As long as you have not seen and experienced your own self, the other will always remain alien to you. For as long as you have not recognized your own self, the other will remain the enemy. As soon as you witness your own self, you will see the light of the flame within the clay walls of everyone; you will attain equality of vision. Then there is neither friend nor foe. No one is your own, no one is a stranger. Then it is actually you who permeates everyone; then there is only one.

In this sutra Shiva says that now you receive tidings that there is one life force everywhere. All lamps carry the same flame. All drops contain the same ocean. The lamps are different. Some are fair, some dark, some brown, some yellow; the forms are different and the names are different, but the flame within has no form and no name. He who has known his own self, knows his own self in others.

In the very first occurrence of the fourth state you know your own state, but simultaneously the second even takes place -- you know God. You become aware of the soul on one hand, and God, the supreme soul, stands revealed on the other.

Do not seek God directly, for then He will only be a figment of your imagination and no more. You can imagine Krishna playing the flute, but this will not reveal God to you, for this is no more than a dream. It is a pleasant dream but a dream all the same; it does not differ from any other dream. The mind imagines. You can imagine you are having a vision of Mahavir or Buddha or Rama. Many people do. All they are doing is dreaming. They are religious dreams, but all dreams are dreams just the same.
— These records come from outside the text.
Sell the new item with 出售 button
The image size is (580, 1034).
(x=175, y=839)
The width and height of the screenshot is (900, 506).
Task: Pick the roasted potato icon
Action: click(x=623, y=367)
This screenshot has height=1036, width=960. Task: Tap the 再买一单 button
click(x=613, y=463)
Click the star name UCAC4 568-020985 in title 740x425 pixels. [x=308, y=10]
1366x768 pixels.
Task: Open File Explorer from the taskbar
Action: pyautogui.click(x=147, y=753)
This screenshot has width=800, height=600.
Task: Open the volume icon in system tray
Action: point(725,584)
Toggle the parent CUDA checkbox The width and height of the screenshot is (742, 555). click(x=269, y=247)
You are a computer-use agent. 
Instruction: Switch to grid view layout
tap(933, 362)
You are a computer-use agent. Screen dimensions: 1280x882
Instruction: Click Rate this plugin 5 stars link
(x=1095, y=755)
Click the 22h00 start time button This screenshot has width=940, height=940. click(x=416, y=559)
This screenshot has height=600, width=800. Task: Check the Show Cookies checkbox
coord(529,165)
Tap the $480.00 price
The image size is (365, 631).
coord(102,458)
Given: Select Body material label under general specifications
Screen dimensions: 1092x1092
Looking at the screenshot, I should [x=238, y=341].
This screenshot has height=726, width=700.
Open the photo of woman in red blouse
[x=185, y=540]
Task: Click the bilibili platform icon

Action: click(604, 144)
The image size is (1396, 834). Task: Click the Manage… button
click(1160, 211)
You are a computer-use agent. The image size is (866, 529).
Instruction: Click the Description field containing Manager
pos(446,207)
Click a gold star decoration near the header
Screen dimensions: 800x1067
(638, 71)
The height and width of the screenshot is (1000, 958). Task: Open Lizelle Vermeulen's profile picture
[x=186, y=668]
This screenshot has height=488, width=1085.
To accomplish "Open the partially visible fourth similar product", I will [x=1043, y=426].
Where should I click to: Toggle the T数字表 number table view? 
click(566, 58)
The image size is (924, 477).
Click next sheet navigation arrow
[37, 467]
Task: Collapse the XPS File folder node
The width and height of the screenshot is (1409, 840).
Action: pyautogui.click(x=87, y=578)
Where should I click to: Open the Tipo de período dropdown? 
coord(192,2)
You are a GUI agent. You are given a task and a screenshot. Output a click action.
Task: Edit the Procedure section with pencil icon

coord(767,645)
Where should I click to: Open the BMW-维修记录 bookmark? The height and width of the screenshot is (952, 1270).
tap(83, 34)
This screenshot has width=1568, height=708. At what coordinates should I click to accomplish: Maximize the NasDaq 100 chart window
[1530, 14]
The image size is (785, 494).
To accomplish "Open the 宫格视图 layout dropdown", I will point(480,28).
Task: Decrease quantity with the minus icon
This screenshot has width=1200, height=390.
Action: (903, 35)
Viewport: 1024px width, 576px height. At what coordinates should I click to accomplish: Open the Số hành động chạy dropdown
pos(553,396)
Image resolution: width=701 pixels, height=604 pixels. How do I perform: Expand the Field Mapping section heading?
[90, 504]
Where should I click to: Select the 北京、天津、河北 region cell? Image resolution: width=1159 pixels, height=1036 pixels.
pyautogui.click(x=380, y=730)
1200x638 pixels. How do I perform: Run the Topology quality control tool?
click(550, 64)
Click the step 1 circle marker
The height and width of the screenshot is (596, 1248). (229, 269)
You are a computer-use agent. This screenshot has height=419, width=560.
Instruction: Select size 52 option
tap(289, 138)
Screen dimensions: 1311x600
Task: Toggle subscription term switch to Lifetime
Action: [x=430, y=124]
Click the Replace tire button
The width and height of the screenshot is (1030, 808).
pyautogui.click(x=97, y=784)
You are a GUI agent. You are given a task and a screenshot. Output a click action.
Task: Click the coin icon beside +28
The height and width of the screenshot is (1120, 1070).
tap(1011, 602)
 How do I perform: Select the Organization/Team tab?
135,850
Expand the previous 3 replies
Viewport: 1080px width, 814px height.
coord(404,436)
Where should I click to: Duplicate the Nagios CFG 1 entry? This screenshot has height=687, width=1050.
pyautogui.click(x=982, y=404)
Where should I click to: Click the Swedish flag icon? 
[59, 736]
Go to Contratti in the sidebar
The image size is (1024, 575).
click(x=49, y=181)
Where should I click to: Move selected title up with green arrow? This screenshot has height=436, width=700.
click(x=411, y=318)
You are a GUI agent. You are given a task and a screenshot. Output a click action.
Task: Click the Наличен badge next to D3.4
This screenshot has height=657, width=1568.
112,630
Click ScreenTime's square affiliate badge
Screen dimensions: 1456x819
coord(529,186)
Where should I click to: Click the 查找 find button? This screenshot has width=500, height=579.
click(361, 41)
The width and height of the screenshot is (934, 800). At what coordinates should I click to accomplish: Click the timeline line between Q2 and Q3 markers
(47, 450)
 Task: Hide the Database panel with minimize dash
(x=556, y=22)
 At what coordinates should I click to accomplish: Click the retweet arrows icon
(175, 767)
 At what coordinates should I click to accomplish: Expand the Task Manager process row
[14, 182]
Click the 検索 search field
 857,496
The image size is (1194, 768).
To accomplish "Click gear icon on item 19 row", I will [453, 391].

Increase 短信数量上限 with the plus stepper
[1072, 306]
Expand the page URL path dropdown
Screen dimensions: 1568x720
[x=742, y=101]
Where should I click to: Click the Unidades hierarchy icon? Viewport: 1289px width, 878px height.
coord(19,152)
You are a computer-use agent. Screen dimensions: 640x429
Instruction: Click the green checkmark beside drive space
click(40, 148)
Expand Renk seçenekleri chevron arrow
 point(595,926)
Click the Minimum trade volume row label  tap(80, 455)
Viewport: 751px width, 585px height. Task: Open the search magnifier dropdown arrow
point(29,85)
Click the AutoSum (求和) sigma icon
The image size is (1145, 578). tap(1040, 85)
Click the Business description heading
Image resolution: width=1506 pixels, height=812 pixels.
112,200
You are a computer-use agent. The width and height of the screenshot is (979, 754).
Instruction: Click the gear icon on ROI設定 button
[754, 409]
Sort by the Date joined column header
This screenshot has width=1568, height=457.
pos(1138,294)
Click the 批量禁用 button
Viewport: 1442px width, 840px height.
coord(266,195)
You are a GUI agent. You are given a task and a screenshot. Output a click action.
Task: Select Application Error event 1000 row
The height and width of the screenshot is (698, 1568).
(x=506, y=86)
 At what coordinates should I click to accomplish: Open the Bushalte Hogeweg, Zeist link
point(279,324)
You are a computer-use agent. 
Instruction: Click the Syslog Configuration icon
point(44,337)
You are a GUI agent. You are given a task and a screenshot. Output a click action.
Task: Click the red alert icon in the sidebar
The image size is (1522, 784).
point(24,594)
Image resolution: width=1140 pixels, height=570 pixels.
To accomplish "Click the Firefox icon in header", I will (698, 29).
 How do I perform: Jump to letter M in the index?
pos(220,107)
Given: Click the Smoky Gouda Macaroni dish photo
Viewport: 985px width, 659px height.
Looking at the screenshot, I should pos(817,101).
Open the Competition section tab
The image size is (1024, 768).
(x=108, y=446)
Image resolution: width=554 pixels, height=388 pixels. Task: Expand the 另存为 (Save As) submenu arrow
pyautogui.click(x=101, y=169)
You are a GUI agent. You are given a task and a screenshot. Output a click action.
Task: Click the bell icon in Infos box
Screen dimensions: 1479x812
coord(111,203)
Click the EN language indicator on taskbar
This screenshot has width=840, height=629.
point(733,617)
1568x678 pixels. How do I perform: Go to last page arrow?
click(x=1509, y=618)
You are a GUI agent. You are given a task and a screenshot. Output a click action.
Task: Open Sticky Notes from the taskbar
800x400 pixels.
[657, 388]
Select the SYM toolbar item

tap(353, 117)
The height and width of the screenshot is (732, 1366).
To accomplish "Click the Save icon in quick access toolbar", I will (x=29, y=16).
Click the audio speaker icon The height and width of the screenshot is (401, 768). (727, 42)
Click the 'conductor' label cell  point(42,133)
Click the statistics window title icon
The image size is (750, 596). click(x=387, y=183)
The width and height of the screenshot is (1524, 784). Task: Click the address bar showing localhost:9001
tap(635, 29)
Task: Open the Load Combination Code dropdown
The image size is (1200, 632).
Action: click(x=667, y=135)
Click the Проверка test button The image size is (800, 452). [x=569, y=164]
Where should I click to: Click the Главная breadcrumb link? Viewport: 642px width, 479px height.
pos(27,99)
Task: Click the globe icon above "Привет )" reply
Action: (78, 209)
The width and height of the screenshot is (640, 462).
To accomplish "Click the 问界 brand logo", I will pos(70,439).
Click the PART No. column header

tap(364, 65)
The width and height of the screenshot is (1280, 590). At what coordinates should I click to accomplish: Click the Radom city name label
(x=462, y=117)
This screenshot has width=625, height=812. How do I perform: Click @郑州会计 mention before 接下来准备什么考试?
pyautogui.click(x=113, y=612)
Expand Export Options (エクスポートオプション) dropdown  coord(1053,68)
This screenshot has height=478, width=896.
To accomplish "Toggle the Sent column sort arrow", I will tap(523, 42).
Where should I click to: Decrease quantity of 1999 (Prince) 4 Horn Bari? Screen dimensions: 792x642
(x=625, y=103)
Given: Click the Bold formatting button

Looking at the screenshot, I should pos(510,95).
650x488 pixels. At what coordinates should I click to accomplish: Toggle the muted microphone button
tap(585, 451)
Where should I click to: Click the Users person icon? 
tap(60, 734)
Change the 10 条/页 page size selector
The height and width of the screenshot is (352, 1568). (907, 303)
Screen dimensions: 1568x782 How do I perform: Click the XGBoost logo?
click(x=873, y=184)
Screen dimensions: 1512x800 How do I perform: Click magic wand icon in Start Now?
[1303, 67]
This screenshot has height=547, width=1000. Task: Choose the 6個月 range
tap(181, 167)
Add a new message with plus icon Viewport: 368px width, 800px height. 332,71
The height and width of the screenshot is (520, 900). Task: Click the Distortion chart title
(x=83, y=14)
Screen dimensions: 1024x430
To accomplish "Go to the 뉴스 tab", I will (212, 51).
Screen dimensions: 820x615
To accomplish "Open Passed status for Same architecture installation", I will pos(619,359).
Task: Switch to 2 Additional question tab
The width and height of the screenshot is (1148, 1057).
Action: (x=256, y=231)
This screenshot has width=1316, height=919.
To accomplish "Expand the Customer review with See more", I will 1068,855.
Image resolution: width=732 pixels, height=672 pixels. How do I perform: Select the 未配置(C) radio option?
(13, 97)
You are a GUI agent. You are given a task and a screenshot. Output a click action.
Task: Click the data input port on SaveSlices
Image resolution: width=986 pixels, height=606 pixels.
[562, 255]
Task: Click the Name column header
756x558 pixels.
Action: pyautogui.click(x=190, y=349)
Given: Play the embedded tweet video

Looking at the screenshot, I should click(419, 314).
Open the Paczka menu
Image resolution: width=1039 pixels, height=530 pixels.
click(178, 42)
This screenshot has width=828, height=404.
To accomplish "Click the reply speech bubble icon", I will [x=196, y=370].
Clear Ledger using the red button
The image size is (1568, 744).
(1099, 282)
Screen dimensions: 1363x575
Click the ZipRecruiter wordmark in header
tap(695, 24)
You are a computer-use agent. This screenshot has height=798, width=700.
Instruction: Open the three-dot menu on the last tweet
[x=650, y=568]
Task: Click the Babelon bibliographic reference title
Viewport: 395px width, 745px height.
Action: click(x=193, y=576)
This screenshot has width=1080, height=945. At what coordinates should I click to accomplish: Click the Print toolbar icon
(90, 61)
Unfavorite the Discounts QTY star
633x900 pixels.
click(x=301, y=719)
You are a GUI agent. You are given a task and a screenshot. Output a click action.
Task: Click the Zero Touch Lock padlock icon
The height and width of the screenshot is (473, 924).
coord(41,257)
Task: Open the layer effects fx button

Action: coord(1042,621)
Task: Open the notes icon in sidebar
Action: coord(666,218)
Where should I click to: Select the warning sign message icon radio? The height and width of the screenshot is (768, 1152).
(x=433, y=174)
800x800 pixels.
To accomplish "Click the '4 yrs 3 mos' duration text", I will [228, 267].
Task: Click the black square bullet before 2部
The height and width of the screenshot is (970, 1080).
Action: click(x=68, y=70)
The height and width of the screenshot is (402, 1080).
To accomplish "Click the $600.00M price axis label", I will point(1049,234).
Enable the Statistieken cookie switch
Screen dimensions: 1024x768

There is no way to seek God directly, for you yourself are the gate. Unless and until you pass through this gate, his gate will remain closed to you. The soul is the door to God. Here you know your self and here God stands revealed. Then you see him and him alone everywhere -- in trees and stones, in rocks and streams. It is he and he alone. Somewhere he is asleep, somewhere he is awake, somewhere he is dreaming, but it is he, and he alone!

This experience of the one, Shiva refers to as "EXPERIENCING THE DIVINE ENERGY". This is his greatest revelation. But it is only attained by him who knows his own self.

HE WHO EXPERIENCES THE DIVINE ENERGY PERVADING ALL THINGS, VIEWS ALL THINGS AS EQUAL,

AND HE ATTAINS TO SHIVAHOOD.

When a person sees all things as equal he becomes like Shiva. Then he becomes God himself. You are the "I" as long as you do not know your self. This seems very contradictory. You cry out "I... I..I" as long as you do not know yourself. The day you know, the "I" falls, the "you" also falls, and you become like Shiva. You become God himself. That day the music of aham brahmasmi -- I am God, will arise spontaneously within you. Then you will not be repeating "Aham brahmasmi"; you will know! You will not have to understand it, it will become your very existence, your very experience. All around you the air will vibrate with this music, the music of the one. As the drop loses itself and becomes one with the ocean, so all boundaries fall and you become boundless -- you reach Shivahood.

Shiva's efforts, and all those who have attained buddhahood, are directed towards you becoming just like them. What they have known, the supreme bliss, should be your treasure also, for it is your possession also. You are still a seed; they have flowered into trees. These trees keep calling, "Become trees! Do not remain seeds!" You will never attain peace until you reach Shivahood, for man cannot be contented with less; his soul will not be fulfilled. The thirst will continue no matter how much you try to quench it with the waters of the world. It will only be quenched when you drink from God's vessel. Then the thirst is quenched forever; all desires, all ambitions, all hurry and scurry, all striving and struggling end, for you will then have become that which is the highest, the supreme. There is nothing higher.

Keep pouring the oil of the fourth state into the three states, so that you are so filled with delight that you enter into self-awareness, so that you get tidings of the life force, so that you may know that it is the one that resides in all, so that you attain the vision of equality, so that you become like Shiva himself.